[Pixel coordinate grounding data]
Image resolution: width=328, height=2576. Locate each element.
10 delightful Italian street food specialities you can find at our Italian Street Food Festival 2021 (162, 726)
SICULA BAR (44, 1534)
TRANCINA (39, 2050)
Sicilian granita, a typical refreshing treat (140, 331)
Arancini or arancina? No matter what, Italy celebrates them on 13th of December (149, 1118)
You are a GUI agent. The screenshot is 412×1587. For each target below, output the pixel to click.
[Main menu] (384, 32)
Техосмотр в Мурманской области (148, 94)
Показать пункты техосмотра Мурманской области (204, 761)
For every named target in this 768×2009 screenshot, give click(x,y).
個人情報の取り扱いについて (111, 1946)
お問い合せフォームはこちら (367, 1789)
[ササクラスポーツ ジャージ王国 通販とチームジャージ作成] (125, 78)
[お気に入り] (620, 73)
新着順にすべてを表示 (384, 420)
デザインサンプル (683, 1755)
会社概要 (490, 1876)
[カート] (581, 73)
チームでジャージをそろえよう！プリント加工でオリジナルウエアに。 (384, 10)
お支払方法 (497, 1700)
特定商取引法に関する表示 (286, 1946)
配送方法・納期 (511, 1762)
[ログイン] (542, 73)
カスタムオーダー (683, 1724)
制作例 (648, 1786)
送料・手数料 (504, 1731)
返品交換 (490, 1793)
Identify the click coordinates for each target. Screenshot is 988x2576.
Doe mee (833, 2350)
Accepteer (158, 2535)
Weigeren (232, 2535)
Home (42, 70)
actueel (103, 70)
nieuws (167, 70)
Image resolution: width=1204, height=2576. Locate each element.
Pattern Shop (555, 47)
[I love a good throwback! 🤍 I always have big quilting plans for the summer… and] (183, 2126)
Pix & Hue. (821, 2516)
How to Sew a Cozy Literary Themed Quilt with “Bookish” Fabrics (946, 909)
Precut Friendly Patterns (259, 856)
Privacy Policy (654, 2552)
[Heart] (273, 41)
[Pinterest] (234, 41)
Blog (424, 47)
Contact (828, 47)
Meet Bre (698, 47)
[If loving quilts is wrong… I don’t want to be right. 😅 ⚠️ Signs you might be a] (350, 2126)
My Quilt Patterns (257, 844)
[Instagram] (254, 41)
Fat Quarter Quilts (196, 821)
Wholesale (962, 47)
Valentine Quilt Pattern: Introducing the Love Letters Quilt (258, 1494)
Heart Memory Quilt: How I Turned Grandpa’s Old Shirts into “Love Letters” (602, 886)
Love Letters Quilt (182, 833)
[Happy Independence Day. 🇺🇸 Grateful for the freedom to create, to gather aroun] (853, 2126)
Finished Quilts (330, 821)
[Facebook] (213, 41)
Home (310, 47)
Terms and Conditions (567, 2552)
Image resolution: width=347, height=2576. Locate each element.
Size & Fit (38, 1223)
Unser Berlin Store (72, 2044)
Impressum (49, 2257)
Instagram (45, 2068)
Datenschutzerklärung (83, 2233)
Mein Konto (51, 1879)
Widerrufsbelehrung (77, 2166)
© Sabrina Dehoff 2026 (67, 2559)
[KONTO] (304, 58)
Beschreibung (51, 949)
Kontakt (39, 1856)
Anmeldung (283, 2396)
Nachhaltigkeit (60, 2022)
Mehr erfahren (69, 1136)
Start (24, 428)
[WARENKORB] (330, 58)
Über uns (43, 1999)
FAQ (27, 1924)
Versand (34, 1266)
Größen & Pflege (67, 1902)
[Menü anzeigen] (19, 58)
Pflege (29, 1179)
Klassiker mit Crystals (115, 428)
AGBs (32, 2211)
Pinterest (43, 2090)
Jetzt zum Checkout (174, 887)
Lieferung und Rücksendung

▶ _What is needed_: Transcribe the full set of records precisely.

▶ _Written answer_:
Image resolution: width=328, height=2576. Locate each element.
10 delightful Italian street food specialities you can find at our Italian Street Food Festival 2021 (162, 726)
SICULA BAR (44, 1534)
TRANCINA (39, 2050)
Sicilian granita, a typical refreshing treat (140, 331)
Arancini or arancina? No matter what, Italy celebrates them on 13th of December (149, 1118)
You are a GUI agent. The screenshot is 412×1587. For each target below, output the pixel to click.
[Main menu] (384, 32)
Техосмотр в Мурманской области (148, 94)
Показать пункты техосмотра Мурманской области (204, 761)
For every named target in this 768×2009 screenshot, give click(x,y).
個人情報の取り扱いについて (111, 1946)
お問い合せフォームはこちら (367, 1789)
[ササクラスポーツ ジャージ王国 通販とチームジャージ作成] (125, 78)
[お気に入り] (620, 73)
新着順にすべてを表示 (384, 420)
デザインサンプル (683, 1755)
会社概要 (490, 1876)
[カート] (581, 73)
チームでジャージをそろえよう！プリント加工でオリジナルウエアに。 (384, 10)
お支払方法 (497, 1700)
特定商取引法に関する表示 (286, 1946)
配送方法・納期 (511, 1762)
[ログイン] (542, 73)
カスタムオーダー (683, 1724)
制作例 (648, 1786)
送料・手数料 (504, 1731)
返品交換 (490, 1793)
Identify the click coordinates for each target. Screenshot is 988x2576.
Doe mee (833, 2350)
Accepteer (158, 2535)
Weigeren (232, 2535)
Home (42, 70)
actueel (103, 70)
nieuws (167, 70)
Image resolution: width=1204, height=2576. Locate each element.
Pattern Shop (555, 47)
[I love a good throwback! 🤍 I always have big quilting plans for the summer… and] (183, 2126)
Pix & Hue. (821, 2516)
How to Sew a Cozy Literary Themed Quilt with “Bookish” Fabrics (946, 909)
Precut Friendly Patterns (259, 856)
Privacy Policy (654, 2552)
[Heart] (273, 41)
[Pinterest] (234, 41)
Blog (424, 47)
Contact (828, 47)
Meet Bre (698, 47)
[If loving quilts is wrong… I don’t want to be right. 😅 ⚠️ Signs you might be a] (350, 2126)
My Quilt Patterns (257, 844)
[Instagram] (254, 41)
Fat Quarter Quilts (196, 821)
Wholesale (962, 47)
Valentine Quilt Pattern: Introducing the Love Letters Quilt (258, 1494)
Heart Memory Quilt: How I Turned Grandpa’s Old Shirts into “Love Letters” (602, 886)
Love Letters Quilt (182, 833)
[Happy Independence Day. 🇺🇸 Grateful for the freedom to create, to gather aroun] (853, 2126)
Finished Quilts (330, 821)
[Facebook] (213, 41)
Home (310, 47)
Terms and Conditions (567, 2552)
Image resolution: width=347, height=2576. Locate each element.
Size & Fit (38, 1223)
Unser Berlin Store (72, 2044)
Impressum (49, 2257)
Instagram (45, 2068)
Datenschutzerklärung (83, 2233)
Mein Konto (51, 1879)
Widerrufsbelehrung (77, 2166)
© Sabrina Dehoff 2026 (67, 2559)
[KONTO] (304, 58)
Beschreibung (51, 949)
Kontakt (39, 1856)
Anmeldung (283, 2396)
Nachhaltigkeit (60, 2022)
Mehr erfahren (69, 1136)
Start (24, 428)
[WARENKORB] (330, 58)
Über uns (43, 1999)
FAQ (27, 1924)
Versand (34, 1266)
Größen & Pflege (67, 1902)
[Menü anzeigen] (19, 58)
Pflege (29, 1179)
Klassiker mit Crystals (115, 428)
AGBs (32, 2211)
Pinterest (43, 2090)
Jetzt zum Checkout (174, 887)
Lieferung und Rücksendung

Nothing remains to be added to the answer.